(Work instruction): Please return the lines of the data below, word for word, from the first line through the line containing "Task: Enable the Coloring-Page mode".

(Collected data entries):

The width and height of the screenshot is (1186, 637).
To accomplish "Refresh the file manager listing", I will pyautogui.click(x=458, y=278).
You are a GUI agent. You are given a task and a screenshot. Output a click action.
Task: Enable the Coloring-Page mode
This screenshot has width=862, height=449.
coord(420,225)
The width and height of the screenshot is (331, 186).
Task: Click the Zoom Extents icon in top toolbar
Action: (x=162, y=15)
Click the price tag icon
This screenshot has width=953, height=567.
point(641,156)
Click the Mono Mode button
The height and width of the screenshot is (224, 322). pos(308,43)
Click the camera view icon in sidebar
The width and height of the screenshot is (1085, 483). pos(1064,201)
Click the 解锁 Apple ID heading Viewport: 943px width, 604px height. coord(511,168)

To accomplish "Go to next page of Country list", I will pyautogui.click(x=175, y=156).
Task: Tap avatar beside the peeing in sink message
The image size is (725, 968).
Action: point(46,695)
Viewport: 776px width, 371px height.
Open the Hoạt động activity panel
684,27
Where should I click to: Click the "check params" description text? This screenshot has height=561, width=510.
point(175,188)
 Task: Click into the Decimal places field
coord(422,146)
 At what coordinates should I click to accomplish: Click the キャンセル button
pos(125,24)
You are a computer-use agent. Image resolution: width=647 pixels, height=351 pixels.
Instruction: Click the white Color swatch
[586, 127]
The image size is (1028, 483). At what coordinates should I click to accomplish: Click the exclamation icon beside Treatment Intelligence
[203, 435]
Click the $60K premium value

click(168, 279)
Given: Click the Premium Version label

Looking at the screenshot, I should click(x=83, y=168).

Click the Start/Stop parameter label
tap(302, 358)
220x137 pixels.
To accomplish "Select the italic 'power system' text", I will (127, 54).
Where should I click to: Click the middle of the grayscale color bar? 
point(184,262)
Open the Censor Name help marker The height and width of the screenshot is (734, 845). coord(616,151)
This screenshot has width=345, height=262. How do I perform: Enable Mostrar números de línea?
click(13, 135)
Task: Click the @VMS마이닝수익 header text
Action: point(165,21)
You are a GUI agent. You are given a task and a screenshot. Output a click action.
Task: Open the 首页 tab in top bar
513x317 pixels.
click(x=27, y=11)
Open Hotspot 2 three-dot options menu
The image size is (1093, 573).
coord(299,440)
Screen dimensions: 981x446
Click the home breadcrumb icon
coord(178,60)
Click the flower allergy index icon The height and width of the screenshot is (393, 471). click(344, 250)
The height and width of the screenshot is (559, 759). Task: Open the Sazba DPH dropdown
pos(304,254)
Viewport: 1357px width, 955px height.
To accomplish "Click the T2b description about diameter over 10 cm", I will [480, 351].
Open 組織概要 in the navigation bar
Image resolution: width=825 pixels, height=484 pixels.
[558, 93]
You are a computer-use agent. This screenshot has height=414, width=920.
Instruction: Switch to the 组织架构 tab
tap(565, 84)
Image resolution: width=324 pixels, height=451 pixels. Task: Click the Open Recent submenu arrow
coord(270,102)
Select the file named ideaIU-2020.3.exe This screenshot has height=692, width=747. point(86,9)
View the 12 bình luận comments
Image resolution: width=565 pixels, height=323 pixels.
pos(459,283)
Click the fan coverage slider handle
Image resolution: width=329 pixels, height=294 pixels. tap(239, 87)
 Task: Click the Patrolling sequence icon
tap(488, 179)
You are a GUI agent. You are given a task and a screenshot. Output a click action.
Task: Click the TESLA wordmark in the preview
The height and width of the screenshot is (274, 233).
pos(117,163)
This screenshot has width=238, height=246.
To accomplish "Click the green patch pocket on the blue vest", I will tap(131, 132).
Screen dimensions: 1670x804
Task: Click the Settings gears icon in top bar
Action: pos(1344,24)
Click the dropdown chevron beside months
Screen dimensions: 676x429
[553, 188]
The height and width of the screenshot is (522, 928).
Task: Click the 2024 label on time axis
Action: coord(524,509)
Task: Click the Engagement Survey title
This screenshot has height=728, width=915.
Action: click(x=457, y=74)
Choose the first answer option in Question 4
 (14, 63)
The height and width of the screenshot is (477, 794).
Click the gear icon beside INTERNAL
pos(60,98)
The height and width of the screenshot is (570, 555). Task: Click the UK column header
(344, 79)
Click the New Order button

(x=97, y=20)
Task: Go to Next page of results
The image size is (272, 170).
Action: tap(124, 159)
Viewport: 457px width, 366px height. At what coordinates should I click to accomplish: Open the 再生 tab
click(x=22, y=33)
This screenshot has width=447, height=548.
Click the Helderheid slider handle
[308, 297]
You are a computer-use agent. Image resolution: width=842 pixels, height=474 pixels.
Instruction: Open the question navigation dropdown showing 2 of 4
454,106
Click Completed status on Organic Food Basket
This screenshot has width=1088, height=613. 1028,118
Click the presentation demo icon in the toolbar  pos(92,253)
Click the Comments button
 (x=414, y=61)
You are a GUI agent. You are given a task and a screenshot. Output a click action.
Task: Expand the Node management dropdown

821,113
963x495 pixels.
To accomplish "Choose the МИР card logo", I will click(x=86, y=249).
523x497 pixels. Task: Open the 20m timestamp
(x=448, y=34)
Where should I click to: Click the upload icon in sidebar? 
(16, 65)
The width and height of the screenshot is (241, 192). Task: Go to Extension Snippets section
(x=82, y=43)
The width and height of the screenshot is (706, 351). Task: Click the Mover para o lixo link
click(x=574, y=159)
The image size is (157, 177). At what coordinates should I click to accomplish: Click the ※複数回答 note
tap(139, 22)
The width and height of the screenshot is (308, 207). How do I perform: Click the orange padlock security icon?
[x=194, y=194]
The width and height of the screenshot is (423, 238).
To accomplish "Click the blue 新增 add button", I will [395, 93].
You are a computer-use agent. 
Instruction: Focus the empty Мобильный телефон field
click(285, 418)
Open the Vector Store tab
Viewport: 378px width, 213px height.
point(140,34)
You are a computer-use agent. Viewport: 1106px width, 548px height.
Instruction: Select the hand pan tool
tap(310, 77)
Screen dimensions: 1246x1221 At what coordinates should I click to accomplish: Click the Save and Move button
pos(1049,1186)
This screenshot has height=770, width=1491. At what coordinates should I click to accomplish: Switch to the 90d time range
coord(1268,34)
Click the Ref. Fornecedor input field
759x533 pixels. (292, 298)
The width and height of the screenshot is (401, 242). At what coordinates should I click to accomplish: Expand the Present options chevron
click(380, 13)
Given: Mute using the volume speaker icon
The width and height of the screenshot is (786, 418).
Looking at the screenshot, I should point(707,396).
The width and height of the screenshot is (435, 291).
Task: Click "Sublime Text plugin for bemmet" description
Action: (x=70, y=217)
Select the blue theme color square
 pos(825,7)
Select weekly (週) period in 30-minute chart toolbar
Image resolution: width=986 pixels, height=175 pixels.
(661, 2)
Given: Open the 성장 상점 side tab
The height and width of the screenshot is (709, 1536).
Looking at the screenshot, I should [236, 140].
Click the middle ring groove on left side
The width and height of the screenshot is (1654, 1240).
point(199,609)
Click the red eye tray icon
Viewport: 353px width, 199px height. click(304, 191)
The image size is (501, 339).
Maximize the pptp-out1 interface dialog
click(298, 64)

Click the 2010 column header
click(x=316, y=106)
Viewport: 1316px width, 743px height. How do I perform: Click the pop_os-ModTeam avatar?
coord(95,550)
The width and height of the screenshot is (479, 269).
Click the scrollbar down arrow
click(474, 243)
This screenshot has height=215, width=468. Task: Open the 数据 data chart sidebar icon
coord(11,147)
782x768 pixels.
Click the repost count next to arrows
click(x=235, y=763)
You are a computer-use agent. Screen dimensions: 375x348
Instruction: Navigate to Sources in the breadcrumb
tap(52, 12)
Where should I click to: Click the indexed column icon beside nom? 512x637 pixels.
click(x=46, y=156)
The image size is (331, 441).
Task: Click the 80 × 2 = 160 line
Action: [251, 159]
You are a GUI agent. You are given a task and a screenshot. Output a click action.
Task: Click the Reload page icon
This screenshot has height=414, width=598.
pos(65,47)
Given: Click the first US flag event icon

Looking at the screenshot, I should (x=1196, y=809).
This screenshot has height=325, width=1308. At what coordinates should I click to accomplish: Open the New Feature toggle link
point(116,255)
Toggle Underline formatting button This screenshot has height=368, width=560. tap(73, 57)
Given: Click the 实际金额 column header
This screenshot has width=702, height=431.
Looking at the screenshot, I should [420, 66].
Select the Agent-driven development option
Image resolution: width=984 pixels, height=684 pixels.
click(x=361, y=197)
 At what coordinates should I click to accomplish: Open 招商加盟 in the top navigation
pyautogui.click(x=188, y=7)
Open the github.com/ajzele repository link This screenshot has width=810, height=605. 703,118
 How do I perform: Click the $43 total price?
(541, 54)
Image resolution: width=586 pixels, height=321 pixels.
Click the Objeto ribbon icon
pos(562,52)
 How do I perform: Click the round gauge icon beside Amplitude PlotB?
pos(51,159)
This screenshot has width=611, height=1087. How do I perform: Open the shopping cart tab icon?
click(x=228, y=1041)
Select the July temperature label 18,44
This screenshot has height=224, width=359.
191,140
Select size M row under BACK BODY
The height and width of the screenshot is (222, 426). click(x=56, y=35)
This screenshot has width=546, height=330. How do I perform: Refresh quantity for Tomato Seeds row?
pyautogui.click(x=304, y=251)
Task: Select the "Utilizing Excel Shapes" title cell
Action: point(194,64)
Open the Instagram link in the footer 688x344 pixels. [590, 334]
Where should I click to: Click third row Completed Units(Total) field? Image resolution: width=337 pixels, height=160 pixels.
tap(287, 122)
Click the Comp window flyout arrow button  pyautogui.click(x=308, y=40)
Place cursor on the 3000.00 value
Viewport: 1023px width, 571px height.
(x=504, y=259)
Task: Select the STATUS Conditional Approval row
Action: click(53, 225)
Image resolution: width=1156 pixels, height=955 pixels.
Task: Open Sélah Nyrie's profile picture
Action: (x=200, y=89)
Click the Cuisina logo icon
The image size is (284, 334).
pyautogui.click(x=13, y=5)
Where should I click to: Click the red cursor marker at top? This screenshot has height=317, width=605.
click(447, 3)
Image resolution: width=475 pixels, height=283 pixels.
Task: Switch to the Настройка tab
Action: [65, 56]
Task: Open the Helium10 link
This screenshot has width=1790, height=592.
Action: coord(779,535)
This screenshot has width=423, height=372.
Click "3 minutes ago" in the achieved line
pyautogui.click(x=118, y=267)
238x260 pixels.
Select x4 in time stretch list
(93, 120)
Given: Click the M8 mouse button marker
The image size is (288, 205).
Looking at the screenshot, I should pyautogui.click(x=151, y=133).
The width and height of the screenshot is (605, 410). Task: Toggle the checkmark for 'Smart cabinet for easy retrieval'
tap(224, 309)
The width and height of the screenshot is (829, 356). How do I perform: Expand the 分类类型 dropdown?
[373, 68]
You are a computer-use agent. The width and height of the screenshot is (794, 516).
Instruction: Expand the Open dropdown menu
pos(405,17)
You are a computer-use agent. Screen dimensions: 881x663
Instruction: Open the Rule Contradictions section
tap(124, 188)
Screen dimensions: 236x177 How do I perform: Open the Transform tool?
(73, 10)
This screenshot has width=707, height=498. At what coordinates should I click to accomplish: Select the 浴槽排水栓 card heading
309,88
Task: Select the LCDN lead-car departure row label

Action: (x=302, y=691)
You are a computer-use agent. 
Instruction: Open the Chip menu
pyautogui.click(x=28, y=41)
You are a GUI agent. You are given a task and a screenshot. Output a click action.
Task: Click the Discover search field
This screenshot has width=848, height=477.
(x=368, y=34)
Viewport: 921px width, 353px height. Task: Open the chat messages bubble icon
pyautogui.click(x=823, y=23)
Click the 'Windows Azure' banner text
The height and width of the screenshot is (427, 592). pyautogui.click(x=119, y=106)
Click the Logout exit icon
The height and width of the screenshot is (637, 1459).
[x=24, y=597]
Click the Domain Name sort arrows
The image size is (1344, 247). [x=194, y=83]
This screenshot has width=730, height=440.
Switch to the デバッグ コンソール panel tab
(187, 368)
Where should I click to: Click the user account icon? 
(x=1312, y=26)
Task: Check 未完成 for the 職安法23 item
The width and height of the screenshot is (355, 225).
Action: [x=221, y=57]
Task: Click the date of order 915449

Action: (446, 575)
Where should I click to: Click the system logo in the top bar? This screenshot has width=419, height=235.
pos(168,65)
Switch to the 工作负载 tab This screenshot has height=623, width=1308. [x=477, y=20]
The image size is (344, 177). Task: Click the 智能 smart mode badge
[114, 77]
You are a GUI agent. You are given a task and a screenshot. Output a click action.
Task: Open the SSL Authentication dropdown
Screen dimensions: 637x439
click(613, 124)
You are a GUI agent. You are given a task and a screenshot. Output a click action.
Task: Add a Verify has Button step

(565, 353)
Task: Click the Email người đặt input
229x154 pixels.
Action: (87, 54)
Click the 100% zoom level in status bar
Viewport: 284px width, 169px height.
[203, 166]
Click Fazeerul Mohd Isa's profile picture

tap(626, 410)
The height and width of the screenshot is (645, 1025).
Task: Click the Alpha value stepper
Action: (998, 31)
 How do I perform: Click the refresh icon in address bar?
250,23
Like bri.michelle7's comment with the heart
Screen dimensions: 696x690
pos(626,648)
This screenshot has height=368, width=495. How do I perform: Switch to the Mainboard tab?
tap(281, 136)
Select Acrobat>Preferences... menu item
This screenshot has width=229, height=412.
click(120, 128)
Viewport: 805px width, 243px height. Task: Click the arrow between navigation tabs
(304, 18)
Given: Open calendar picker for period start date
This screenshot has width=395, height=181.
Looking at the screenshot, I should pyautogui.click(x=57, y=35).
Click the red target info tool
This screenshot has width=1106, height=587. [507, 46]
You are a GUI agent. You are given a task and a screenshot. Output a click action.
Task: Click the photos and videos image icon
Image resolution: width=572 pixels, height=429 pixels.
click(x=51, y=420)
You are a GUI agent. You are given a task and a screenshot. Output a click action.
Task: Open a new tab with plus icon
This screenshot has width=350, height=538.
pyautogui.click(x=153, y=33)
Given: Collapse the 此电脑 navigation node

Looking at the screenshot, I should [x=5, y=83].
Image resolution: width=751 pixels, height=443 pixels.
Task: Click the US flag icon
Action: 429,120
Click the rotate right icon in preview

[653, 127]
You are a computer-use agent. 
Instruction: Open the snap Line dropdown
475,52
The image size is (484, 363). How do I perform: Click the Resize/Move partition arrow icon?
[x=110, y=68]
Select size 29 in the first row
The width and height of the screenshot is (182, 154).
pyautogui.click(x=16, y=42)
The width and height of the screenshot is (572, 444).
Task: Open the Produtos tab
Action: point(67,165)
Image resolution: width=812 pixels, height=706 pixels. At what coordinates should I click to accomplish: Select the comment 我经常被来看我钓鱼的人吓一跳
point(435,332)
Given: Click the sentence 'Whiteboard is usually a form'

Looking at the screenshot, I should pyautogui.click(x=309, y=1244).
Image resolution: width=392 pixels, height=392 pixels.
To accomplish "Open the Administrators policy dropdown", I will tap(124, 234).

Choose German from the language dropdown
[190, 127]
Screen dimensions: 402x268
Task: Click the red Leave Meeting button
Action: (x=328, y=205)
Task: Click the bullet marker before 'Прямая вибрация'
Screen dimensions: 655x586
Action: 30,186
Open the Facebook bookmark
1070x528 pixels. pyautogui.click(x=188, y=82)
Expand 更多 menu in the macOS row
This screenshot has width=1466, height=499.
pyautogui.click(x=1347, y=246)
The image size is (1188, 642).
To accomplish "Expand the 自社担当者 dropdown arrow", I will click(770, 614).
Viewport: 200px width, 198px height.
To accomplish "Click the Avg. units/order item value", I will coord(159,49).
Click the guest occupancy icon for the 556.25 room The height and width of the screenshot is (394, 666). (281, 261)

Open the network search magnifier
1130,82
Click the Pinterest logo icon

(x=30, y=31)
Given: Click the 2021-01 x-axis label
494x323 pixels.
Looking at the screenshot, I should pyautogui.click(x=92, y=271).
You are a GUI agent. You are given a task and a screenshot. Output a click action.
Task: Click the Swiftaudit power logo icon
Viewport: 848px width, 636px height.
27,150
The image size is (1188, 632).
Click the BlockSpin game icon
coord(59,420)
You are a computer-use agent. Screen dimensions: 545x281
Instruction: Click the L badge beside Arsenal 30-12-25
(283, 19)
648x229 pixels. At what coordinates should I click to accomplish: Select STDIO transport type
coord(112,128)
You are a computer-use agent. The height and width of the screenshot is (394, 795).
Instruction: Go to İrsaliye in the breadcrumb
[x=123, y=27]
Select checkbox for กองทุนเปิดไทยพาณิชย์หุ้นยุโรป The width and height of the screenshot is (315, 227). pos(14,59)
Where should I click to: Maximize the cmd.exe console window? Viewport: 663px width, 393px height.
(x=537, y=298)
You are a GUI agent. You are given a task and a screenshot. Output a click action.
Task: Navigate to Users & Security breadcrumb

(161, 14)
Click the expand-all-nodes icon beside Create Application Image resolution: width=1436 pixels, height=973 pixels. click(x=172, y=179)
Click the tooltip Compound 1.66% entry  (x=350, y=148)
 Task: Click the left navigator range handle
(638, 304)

(Response for this exercise):
The width and height of the screenshot is (1186, 637).
To accomplish "Refresh the file manager listing", I will pyautogui.click(x=458, y=278).
You are a GUI agent. You are given a task and a screenshot. Output a click action.
Task: Enable the Coloring-Page mode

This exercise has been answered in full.